Sferoid Yüklü Ecm-Mimetik Peptit Amfifil Hidrojellerle Çip-Üstü-Karaciğer Geliştirilmesi
Özet
This study was financially supported by Hacettepe University Scientific Research Projects Coordination Unit with a project entitled “Development of the liver-on-chip to be used in determining the toxicity of drugs” (project number FBA-2017-12820) and The Scientific and Technological Research Council of Turkey (TUBITAK) under 2210-C Primary Subject National Scholarship Program for MSc Students. The aim of this study is to develop a liver-on-chip system, which can effectively perform liver tasks, for drug screening and toxicity tests.

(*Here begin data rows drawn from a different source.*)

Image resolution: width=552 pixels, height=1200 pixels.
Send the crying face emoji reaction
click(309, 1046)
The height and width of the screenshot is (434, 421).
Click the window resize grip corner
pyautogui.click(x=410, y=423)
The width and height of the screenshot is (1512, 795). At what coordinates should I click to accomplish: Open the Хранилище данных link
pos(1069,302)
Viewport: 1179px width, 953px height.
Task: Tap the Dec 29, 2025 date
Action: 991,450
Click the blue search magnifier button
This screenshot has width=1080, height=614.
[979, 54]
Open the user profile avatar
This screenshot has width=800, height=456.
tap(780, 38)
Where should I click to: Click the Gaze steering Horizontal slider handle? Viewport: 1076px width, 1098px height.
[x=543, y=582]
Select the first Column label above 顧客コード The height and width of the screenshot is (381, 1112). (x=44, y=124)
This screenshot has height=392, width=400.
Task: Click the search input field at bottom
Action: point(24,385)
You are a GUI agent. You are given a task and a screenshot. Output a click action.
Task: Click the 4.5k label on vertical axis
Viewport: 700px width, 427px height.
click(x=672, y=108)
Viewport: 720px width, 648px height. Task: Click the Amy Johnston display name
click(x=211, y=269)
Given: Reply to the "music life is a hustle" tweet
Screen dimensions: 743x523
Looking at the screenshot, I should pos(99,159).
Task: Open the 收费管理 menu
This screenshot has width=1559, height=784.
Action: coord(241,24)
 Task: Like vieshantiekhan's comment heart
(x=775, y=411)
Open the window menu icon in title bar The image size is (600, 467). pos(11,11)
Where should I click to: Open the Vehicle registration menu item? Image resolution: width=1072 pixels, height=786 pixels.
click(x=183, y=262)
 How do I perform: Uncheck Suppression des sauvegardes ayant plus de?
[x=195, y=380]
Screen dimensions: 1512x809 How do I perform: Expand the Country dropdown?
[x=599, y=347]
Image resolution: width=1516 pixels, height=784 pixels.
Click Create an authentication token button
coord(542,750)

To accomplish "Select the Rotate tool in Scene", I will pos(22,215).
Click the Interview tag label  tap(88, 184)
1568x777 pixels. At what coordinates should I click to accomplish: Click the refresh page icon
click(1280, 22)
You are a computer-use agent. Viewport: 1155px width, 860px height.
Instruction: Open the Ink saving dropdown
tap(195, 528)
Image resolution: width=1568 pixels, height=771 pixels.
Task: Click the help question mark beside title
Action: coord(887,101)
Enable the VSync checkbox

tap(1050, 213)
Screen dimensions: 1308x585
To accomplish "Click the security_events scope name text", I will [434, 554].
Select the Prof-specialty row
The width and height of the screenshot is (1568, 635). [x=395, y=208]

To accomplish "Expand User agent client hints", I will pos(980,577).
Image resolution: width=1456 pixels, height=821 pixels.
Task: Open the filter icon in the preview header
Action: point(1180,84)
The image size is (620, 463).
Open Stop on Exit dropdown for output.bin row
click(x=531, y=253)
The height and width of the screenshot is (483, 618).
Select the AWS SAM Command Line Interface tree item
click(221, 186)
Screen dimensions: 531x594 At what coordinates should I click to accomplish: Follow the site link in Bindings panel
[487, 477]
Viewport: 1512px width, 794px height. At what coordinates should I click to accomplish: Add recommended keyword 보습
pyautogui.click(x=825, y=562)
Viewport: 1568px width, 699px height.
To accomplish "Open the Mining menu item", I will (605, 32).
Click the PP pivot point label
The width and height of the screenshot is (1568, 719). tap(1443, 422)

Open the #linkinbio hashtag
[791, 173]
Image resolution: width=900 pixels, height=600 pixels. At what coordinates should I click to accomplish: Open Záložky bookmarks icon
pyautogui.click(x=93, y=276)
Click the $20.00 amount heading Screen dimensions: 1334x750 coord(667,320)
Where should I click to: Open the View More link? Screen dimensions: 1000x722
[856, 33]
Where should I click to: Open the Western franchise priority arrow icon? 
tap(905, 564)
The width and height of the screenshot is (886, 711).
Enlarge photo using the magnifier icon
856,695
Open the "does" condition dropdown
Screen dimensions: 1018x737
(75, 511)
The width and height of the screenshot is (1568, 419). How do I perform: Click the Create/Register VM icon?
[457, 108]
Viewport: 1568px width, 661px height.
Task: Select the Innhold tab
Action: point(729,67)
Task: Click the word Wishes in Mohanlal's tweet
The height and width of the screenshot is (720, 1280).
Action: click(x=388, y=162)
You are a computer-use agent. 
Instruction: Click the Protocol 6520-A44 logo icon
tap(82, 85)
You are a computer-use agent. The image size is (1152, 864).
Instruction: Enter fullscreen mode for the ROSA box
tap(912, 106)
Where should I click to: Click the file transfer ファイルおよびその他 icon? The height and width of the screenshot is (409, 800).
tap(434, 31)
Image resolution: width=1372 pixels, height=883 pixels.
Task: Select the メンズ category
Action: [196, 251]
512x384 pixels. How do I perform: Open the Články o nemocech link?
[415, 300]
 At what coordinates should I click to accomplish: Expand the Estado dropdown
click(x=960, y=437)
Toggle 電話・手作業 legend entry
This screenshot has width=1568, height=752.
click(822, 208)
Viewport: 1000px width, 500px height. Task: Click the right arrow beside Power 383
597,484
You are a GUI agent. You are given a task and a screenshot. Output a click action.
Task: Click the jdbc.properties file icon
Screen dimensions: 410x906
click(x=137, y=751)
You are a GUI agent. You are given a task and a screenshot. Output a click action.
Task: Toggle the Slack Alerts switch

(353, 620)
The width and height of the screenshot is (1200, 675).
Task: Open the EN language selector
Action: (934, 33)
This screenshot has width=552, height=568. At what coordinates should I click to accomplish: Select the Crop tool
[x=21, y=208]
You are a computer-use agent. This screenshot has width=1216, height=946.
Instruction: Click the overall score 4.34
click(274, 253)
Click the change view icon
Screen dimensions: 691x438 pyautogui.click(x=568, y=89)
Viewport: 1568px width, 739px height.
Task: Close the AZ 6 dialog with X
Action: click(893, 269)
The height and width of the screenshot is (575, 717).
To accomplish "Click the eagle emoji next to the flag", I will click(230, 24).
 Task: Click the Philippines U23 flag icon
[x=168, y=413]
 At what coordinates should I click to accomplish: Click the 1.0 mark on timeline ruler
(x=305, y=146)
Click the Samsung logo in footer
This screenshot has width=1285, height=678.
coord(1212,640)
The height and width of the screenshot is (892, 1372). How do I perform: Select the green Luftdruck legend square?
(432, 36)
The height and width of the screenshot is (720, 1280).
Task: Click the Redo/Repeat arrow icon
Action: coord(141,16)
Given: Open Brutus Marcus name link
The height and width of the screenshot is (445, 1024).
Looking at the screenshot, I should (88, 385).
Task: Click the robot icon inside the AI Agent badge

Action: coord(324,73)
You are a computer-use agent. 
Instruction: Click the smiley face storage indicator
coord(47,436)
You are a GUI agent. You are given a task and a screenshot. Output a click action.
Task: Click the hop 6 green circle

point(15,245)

In the first step of the study, spheroid production was carried out by hanging drop method from hepatocyte (HepG2 cell line) and endothelial cells (HUVEC cell line), which are located in the smallest functional unit of the liver. Spheroids containing 1500 cells, in which hepatocytes were combined in 2:1 ratio with endothelial cells, were found to have a diameter of 428 ± 45 μm after 5 days of incubation and these spheroids were used within the scope of the thesis. Scanning Electron Microscopy (SEM) images demonstrated that the pores with a diameter of 2-3 μm on the outer surface of the spheroid are similar to the bile canals in the liver (1-3 μm). Immunocytochemical staining of hepatocytes that were performed with the aim of investigating the function of cells in spheroids showed that the cells maintained the liver-specific function of albumin synthesis and drug conversion. Von Willebrand Factor staining was performed to examine the HepG2 and HUVEC cell organization and vascularization in spheroids, and resulting confocal microscopy images showed that HUVEC cells covered HepG2 cells and formed tubular structures from the external surface to the center of the spheroid in 35 μm depth. Confocal images have proved that the self-assembly and cell arrangement process between HepG2 and HUVEC has been achieved. As a result it is found that the spheroids are vascular and functional.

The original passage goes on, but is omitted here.